• [WHAT YOU WILL DO]: Below, find the item lines starting at the line containing "Locate an element" and ending at the line containing "network-icon is located", and copy them out word for word. Reproduce those lines only.

(MATERIALS PROVIDED Opens)

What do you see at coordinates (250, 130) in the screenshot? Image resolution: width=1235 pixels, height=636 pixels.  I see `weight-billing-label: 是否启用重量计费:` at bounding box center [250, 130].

(MATERIALS PROVIDED Closes)
(MATERIALS PROVIDED Opens)

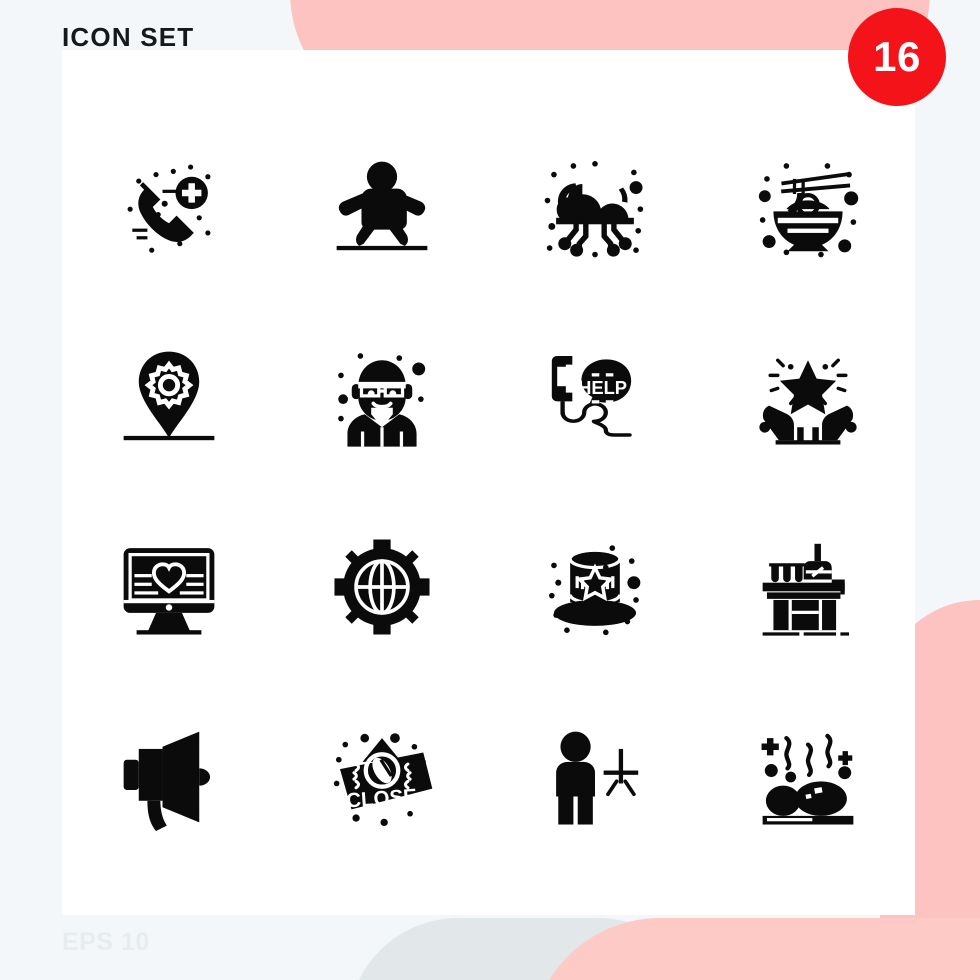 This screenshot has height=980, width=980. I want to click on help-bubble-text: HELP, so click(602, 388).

(MATERIALS PROVIDED Closes)
(MATERIALS PROVIDED Opens)

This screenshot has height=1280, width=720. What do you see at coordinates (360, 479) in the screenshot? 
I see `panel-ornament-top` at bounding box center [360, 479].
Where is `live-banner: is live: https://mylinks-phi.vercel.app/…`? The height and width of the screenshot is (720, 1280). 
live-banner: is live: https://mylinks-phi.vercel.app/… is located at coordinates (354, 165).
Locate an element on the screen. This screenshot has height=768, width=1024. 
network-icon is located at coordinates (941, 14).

(MATERIALS PROVIDED Closes)

• [ANSWER TO THE PROBLEM]:
Locate an element on the screen. This screenshot has height=768, width=1024. 
network-icon is located at coordinates (941, 14).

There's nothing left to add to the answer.